+++ TEKS YANG DISEDIAKAN

Menyikapi "Ikhtilaf" dalam Kacamata Islam
Menyikapi "Ikhtilaf" dalam Kacamata Islam Oleh : Mulyono, S.Pd.I * |
Jatiluhuronline.com - Ikhtilaf (perbedaan pendapat) dalam pandangan Islam khususnya yang berkaitan dengan persoalan furu’iyah khilafiyah sejatinya sudah ada sejak zaman para sahabat Rasuullah SAW bahkan ketika beliau masih hidup di tengah-tengah para sahabat. Namun, hal terpenting yang harus kita pahami serta diteladani adalah bagaimana sikap para sahabat dalam menyikapi perbedaan yang ada, oleh karena itu tidak pernah ditemukan dalam kurun waktu sejarah yang panjang peradaban Islam saat itu terjadinya pertumpahan darah dan peperangan yang disebabkan oleh perbedaan pendapat dalam masalah furu’iyah khilafiyah ini.

++++++
+++ MATERI YANG DIBERIKAN

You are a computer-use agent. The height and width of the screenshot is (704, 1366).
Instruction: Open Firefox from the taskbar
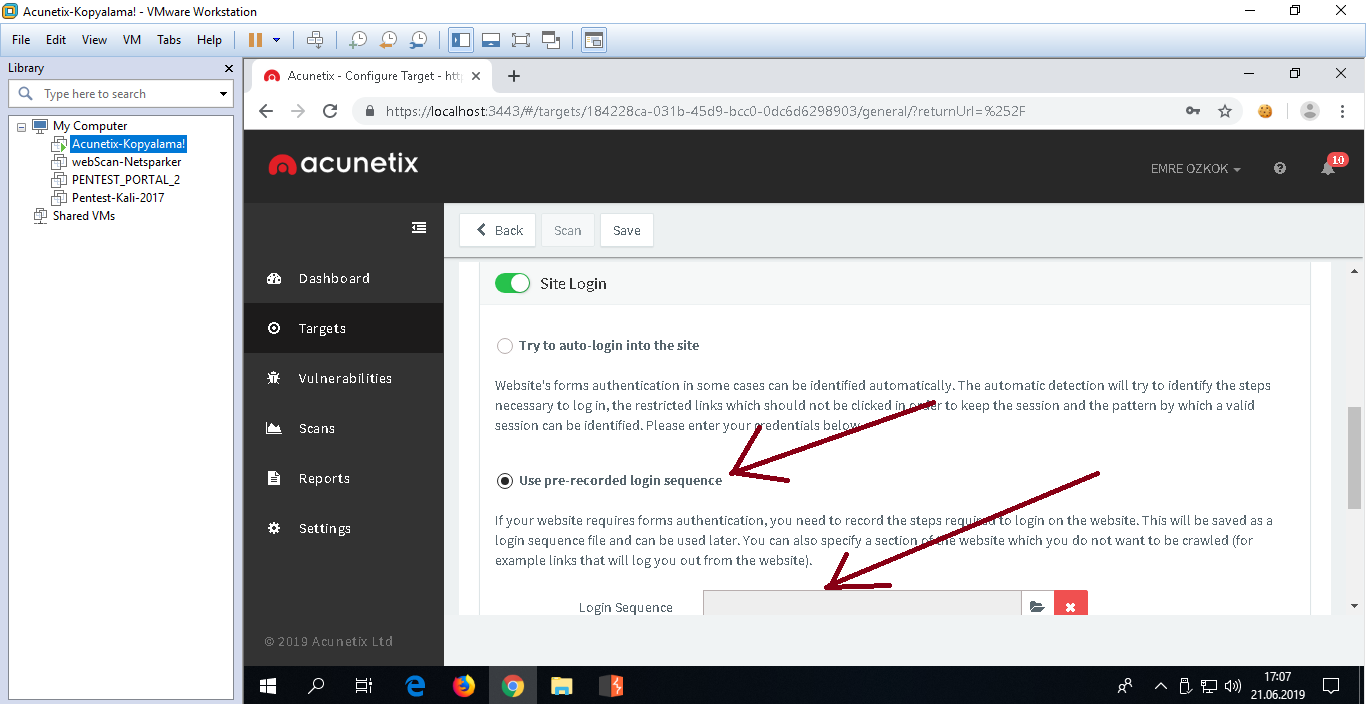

++++++

→ **TANTANGAN**: Menurut teks tentang ikhtilaf, tolong sebutkan apa yang tidak pernah ditemukan dalam sejarah panjang peradaban Islam saat itu akibat perbedaan pendapat dalam masalah furu’iyah khilafiyah.

→ **HASIL TUGAS INI**: Pertumpahan darah dan peperangan.